言葉の意味が複数あり、読み方も「のぶせ」「のぶし」「のぶせり」などがある。送り仮名を伴う「野伏り」「野伏せり」といった表記もある。
人名・地名
珍しいが、実在する人名(姓)である。また日本国内の複数個所に該当する地名がある。
日本史の野伏
中世日本における「武装した民衆」の呼び名の一つ。
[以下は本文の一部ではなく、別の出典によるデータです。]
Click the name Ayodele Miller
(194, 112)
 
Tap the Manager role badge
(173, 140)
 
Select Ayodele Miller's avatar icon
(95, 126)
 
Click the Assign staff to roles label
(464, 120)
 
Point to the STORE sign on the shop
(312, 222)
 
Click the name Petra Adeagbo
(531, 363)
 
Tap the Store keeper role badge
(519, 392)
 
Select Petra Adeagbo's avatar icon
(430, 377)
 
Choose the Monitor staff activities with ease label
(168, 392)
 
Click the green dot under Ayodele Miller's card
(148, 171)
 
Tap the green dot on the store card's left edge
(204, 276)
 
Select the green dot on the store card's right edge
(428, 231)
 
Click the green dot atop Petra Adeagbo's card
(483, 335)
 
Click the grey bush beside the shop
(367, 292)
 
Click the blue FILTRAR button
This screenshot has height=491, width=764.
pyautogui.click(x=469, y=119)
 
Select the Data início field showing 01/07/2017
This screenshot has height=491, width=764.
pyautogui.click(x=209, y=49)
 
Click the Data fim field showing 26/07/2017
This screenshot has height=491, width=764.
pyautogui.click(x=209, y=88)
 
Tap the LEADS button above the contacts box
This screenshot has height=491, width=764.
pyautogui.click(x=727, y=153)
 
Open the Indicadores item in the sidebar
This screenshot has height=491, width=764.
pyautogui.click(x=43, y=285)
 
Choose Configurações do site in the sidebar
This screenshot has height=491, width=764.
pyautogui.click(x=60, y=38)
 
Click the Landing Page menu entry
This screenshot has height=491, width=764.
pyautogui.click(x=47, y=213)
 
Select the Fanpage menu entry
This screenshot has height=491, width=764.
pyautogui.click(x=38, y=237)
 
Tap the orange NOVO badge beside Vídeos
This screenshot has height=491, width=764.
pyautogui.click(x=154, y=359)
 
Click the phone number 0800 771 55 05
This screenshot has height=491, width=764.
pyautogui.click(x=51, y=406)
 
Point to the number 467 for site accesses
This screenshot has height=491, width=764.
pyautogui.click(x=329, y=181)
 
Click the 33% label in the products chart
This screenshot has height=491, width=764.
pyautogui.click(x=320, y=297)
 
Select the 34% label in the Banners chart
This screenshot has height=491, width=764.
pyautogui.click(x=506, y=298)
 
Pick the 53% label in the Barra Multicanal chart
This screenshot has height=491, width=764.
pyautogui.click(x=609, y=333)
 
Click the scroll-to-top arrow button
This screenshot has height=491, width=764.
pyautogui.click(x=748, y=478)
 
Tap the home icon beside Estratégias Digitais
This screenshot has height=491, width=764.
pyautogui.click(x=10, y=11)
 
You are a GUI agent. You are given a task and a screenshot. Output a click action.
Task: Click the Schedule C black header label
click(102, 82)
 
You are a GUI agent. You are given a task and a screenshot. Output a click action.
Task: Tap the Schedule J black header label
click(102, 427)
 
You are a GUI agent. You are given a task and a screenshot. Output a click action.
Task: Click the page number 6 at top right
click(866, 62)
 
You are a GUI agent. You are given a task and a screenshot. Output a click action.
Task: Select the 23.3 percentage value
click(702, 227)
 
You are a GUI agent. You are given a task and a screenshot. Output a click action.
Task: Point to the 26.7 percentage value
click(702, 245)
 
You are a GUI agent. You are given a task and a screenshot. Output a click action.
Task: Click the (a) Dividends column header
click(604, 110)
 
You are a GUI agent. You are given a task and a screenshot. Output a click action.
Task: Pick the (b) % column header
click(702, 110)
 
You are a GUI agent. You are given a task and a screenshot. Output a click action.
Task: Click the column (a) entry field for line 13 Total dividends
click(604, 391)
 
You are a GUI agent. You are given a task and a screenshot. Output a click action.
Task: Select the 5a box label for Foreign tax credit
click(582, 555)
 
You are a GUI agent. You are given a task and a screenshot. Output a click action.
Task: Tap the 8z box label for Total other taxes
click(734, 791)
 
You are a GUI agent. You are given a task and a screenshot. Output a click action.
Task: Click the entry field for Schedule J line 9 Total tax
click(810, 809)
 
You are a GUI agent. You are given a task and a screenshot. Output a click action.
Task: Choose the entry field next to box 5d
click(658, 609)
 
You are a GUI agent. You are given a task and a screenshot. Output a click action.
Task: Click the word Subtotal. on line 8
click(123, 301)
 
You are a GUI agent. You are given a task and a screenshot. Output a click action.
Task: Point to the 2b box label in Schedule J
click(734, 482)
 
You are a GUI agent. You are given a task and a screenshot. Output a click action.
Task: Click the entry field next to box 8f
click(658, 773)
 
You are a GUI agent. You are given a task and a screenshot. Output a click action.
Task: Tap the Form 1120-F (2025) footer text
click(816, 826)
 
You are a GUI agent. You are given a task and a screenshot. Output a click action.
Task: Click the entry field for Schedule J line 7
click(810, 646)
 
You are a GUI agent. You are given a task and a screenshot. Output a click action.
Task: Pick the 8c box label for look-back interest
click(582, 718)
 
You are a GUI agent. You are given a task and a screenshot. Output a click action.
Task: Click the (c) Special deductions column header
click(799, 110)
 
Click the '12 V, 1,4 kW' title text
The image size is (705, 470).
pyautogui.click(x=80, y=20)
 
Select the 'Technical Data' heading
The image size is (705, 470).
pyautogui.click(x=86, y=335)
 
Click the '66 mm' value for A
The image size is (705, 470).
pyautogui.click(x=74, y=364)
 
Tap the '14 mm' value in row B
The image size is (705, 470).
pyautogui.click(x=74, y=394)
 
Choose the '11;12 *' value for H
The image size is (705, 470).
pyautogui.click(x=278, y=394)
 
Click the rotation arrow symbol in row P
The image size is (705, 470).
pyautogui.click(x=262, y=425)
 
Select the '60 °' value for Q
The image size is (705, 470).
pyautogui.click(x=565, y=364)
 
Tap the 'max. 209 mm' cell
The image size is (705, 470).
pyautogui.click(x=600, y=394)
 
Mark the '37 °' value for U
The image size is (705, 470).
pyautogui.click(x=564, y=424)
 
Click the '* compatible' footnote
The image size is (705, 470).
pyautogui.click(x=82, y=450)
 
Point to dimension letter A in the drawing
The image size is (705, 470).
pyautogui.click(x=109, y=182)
「野武士」とほぼ同義。
社会的階級としてのいわゆる「武士」ではない点がポイントだが、武家の出身でありながら武士たり得なかった者、あるいはその道を捨てた者が、野伏集団の中核を担っている事例もある。
武装する目的は主に落武者狩りで、略奪者やその他の襲撃から土地を守るための自衛、逆に匪賊野盗となって近隣から略奪を行うなど。
また「足軽として徴発された農民」を野伏と呼称することもあり、大名との雇用契約で身を立てる者もあったとか。
『指輪物語』の野伏
J.R.R.トールキンによる『指輪物語(The Lord of the Rings)』の日本語版は、1972年から1975年にかけて評論社から出版された。
この際日本語翻訳を担当したのは作家で翻訳家・文学研究者の瀬田貞二で、英語由来の語句の多くが日本語に置き換えられており、「レンジャー(ranger)」が「野伏」に訳されているのもその一つ。これらはトールキンの意向を反映した結果でもある。
ファンタジー作品の野伏
『指輪物語』は多くのファンタジー作品に(間接的なものも含め)多大な影響を及ぼしており、現在まで多くの作品においていわゆる「レンジャー(ranger)」をあえて「野伏」と表記する。
独自設定の「野伏」
概念として一般化された「野伏」とは別に、作品ごとの独自設定に基づいて描写される「野伏」もある。